Tayba TV Tayba Satellite Channel
- Type: satellite television network
- Country: Sudan
- Headquarters: Khartoum, Sudan

Programming
- Language: Arabic

Ownership
- Owner: Tayba Media Group

History
- Founded: 24 January 2008
- Launched: 24 January 2008

Links
- Website: tayba.tv

= Tayba TV =

Tayba TV, better known as the Tayba Satellite Channel (قناة طيبة الفضائية), is a Sudanese television network owned by the Tayba Media Group. The channel has had administrative problems since January 2020, beginning with its alignment in favor of the former president, and has temporarily lost its operating status from within Sudan in that year alone. The channel also claimed to broadcast Islamist proselytism to Africa.

==History==
Tayba TV started broadcasting on 24 January 2008. As of 31 December 2019, Al-Andalous operated ten channels, including Tayba, which were ruled as illegal by the Sudanese government, following the passing of an amended constitution. The channel was owned by Islamist cleric Abdelhay Youssef, who used the channel to broadcast speeches delivering his worldview, as well as support for Omar al-Bashir. Youssef also reportedly claimed to support Islamic terrorist groups in the region and had even condemned the first Sudanese women's football league in October that year.
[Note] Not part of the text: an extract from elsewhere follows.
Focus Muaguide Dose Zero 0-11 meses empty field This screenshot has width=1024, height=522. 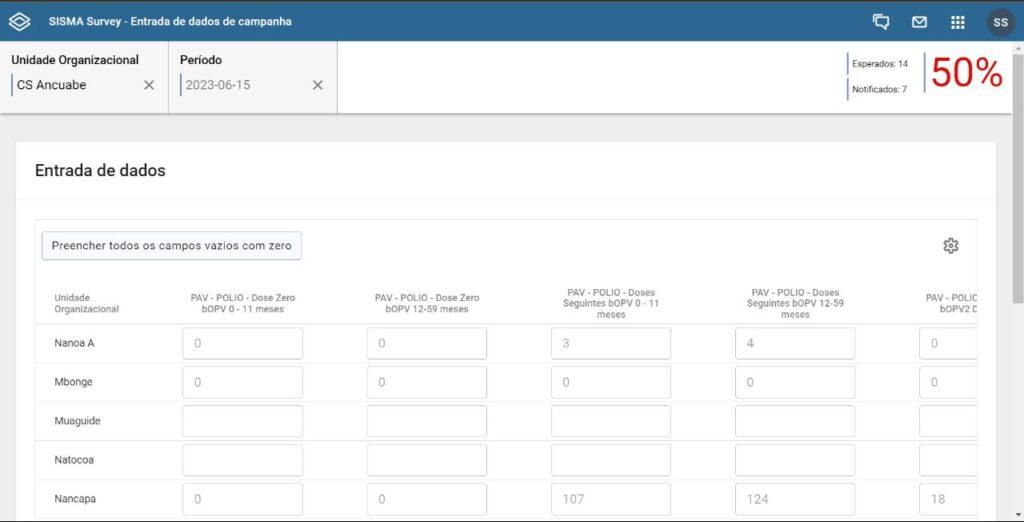coord(242,421)
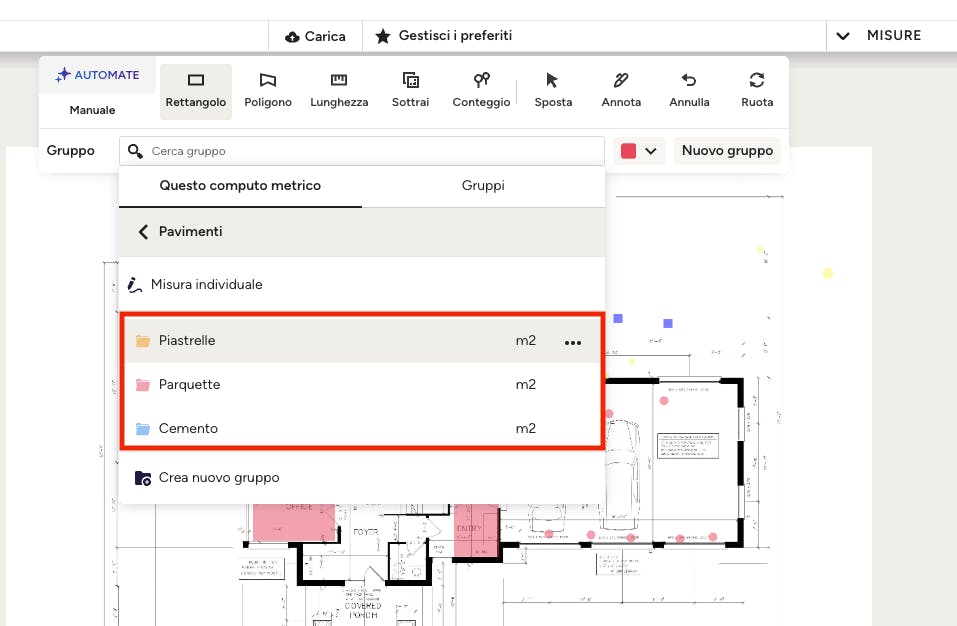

On 7 January 2020, Tayba TV's headquarters in Khartoum were seized by the authorities. Its head Abdel Hai Yousef was taken into court after the channel was reportedly airing content denying accusations made by the deposed president Omar al-Bashir. Following these accusations, the channel issued an announcement claiming that it had monitored "attacks and ferocious accusations" against the former Sudanese president on some newspapers and social media platforms, without any justification, moral or legal base. In line with its seizure, the channel was forced to suspend its broadcasts and close its parent company, Al-Andalus Media Production, in turn owner of Tayba Media Group. A protest was staged outside its facilities on 10 February, with its staff claiming that they did not work based on ideological or political boundaries. The channel temporarily had to broadcast from Turkey in order to evade Sudanese authorities, resuming its broadcasts on 14 April. In an interview published on the Al-Intibaha newspaper on 9 April, "heavy debts" were removed as part of the relocation. Al-Andalus owned a channel there, Durar, and decided to use its satellite frequency to broadcast Tayba TV. The owners of the back-up were fugitives who fled the original channel in Sudan.